I have no idea Lierlou is Vietnamese or not but Lirelou have learn the Vietnamese history from pro Vietnamese books too much then. After that you start to objectively analyse the part which you can not find in these books. If assmilation is good thing, let's ask ourself, Palestine is happy accept Israel assimilation or Israel welcome palestine assimilation. Or if you are irish origin. Do you welcome British assimilation or not? So most of the assimlation in this world is happend by FORCE for sure.

Cham ethnic as well as all other minority ethnic inside Vietnam are not equal to "Kinh" ethnic (the majority ethnic in Vietnam) especially in political practice. It's hard to find any Cham who have a position in the goverment, the highest they could have is the head of their own Cham village consist of maximum 100 households. But Cham community in Cambodia are doing better in this point. Combodia goverment have given chances for them.

If Lirelou said Vietnam economy is better than Cambodia. Why don't we compare with other regional nation like Singapore, Malaysia, even with Thailand. Vietnam economy is still 100 years behind Singapore, 50 years behind Malaysia or 30 years behind Thailand.

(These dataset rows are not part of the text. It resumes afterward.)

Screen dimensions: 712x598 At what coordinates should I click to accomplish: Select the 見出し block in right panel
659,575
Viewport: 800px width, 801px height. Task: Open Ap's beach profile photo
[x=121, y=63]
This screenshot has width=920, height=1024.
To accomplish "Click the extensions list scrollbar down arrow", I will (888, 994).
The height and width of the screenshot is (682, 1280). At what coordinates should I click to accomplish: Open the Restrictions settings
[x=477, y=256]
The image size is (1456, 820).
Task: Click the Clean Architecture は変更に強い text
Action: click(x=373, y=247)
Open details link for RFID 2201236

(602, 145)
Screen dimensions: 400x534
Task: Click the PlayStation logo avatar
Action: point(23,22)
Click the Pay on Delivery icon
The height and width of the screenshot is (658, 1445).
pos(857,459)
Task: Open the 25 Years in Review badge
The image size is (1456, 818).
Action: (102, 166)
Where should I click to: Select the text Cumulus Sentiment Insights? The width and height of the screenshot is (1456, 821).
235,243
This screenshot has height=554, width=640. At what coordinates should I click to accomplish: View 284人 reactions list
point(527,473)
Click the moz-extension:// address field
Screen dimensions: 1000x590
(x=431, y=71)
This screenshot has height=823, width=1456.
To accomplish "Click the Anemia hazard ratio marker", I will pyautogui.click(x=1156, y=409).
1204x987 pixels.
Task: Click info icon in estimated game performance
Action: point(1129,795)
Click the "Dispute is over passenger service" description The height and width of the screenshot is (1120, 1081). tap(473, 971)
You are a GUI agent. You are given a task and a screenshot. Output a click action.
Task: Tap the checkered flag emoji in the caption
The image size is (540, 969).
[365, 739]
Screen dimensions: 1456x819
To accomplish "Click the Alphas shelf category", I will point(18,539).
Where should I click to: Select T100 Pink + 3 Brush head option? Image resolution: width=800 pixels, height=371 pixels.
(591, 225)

Posted By: Shield-of-Dardania
Date Posted: 12-Apr-2010 at 02:52
Originally posted by unclesam2009

Cham ethnic as well as all other minority ethnic inside Vietnam are not equal to "Kinh" ethnic (the majority ethnic in Vietnam) especially in political practice. It's hard to find any Cham who have a position in the goverment, the highest they could have is the head of their own Cham village consist of maximum 100 households. But Cham community in Cambodia are doing better in this point. Combodia goverment have given chances for them.
That's more or less like the type of story I've herd from Cham friends, plus the personal impression I get from my few visits to Cambodia and Vietnam.
 
Could be because to the Viet, the Cham were a former ancient arch enemy. Whereas to the Khmer Cambodians, the Cham were simply occassional rivals.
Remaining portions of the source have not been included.